### Given problem
Copy the rows below verbatim, from the line containing "You are a computer-use agent. Viewport: 1920px" through the line containing "Click the 'Zápis", including both of those lines.

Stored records
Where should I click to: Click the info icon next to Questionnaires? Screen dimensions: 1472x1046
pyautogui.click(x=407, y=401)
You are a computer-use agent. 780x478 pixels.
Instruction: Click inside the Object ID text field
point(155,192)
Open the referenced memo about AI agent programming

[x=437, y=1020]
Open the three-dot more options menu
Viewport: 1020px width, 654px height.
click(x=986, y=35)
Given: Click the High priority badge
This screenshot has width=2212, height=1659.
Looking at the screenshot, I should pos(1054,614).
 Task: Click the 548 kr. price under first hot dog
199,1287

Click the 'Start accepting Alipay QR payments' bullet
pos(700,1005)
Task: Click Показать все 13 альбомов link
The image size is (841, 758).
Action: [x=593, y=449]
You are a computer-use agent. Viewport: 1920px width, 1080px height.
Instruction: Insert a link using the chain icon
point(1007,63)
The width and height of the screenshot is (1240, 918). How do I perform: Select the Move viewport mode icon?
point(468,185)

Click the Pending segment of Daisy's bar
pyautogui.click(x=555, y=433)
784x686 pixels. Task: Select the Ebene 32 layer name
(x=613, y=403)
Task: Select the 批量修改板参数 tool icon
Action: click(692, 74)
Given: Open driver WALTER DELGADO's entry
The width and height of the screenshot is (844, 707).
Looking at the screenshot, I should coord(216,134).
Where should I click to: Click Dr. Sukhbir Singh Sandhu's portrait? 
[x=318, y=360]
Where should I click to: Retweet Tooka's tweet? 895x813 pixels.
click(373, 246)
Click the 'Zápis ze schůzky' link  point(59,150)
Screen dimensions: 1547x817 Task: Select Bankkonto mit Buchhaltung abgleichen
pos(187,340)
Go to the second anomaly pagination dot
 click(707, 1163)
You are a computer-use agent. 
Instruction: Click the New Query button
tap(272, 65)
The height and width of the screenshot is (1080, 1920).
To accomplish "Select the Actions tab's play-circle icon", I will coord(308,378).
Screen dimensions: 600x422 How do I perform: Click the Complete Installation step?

### Right answer
You are a computer-use agent. Viewport: 1920px width, 1080px height.
Instruction: Insert a link using the chain icon
point(1007,63)
The width and height of the screenshot is (1240, 918). How do I perform: Select the Move viewport mode icon?
point(468,185)

Click the Pending segment of Daisy's bar
pyautogui.click(x=555, y=433)
784x686 pixels. Task: Select the Ebene 32 layer name
(x=613, y=403)
Task: Select the 批量修改板参数 tool icon
Action: click(692, 74)
Given: Open driver WALTER DELGADO's entry
The width and height of the screenshot is (844, 707).
Looking at the screenshot, I should coord(216,134).
Where should I click to: Click Dr. Sukhbir Singh Sandhu's portrait? 
[x=318, y=360]
Where should I click to: Retweet Tooka's tweet? 895x813 pixels.
click(373, 246)
Click the 'Zápis ze schůzky' link  point(59,150)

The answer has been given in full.